═════ Dataset records ═════

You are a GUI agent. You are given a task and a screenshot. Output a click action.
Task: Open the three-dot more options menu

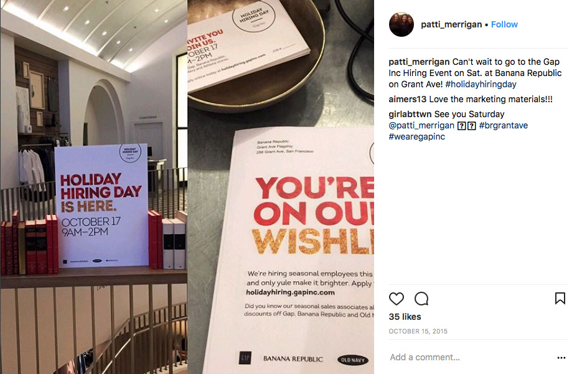(561, 358)
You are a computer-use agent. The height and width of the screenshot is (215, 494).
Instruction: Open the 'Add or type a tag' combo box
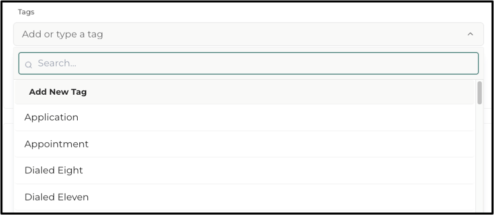[248, 34]
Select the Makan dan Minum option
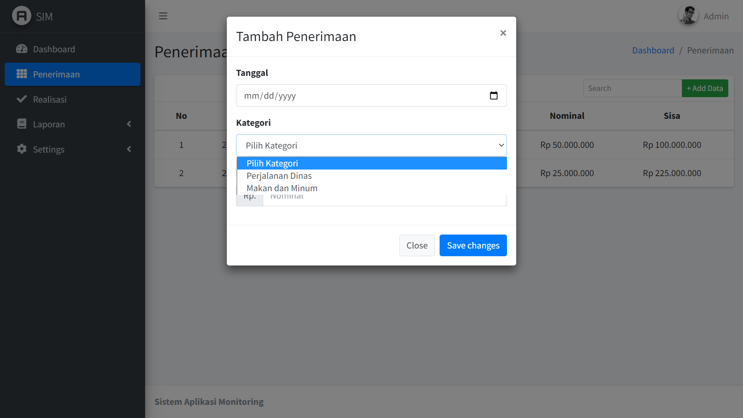743x418 pixels. point(282,188)
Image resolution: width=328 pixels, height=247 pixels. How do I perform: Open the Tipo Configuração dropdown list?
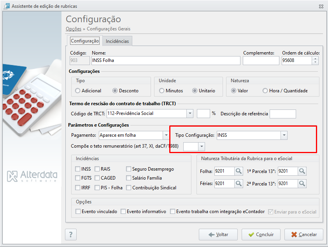click(x=284, y=135)
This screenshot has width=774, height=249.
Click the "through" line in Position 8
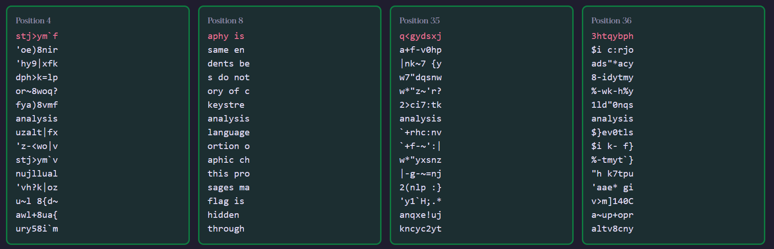pyautogui.click(x=226, y=229)
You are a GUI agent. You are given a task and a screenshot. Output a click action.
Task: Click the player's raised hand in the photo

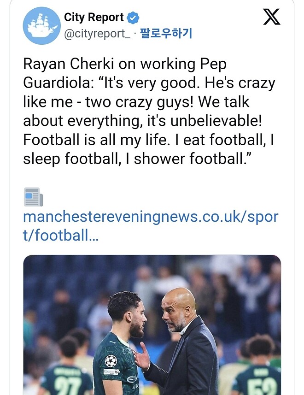tap(142, 356)
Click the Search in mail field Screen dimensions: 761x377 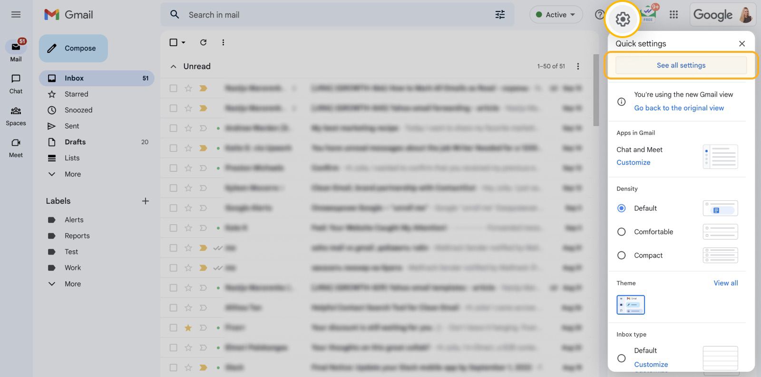pyautogui.click(x=333, y=15)
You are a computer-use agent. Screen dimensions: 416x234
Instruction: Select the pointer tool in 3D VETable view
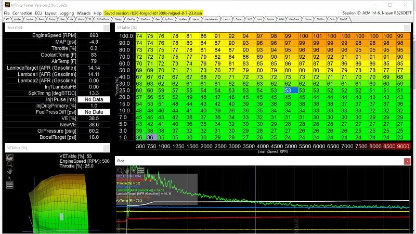click(x=9, y=177)
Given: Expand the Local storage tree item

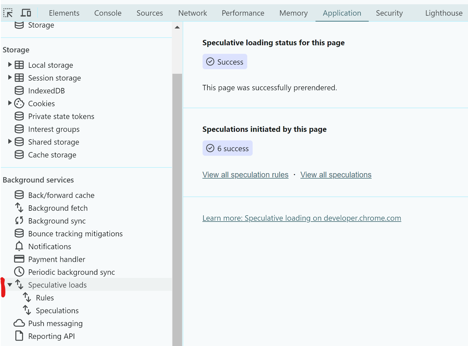Looking at the screenshot, I should click(x=10, y=65).
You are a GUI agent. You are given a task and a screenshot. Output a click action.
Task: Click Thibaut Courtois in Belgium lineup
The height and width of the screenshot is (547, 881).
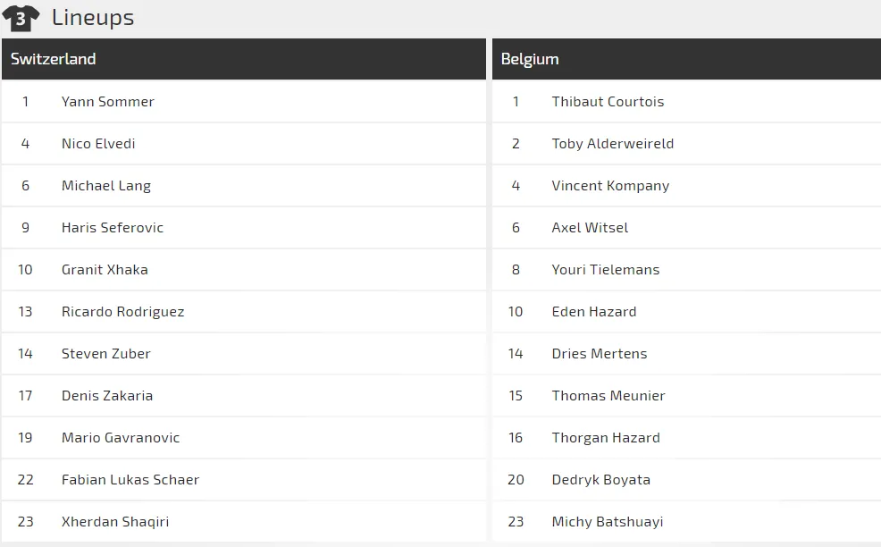[608, 102]
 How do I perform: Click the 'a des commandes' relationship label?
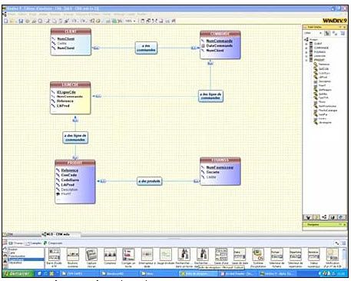(146, 48)
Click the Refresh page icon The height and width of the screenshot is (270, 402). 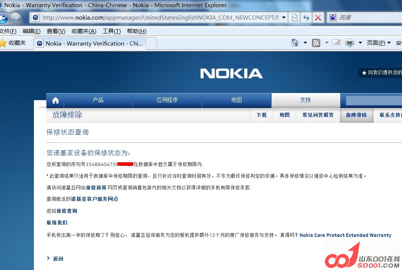(x=306, y=18)
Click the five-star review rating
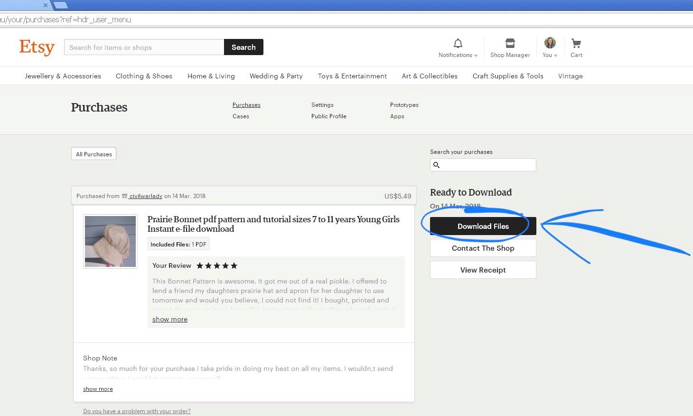693x416 pixels. click(217, 266)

═════

== Instructions to follow ==
One number is all the reply should hold: how many lines in these records include the word "computer".

== Output of the exercise ==
2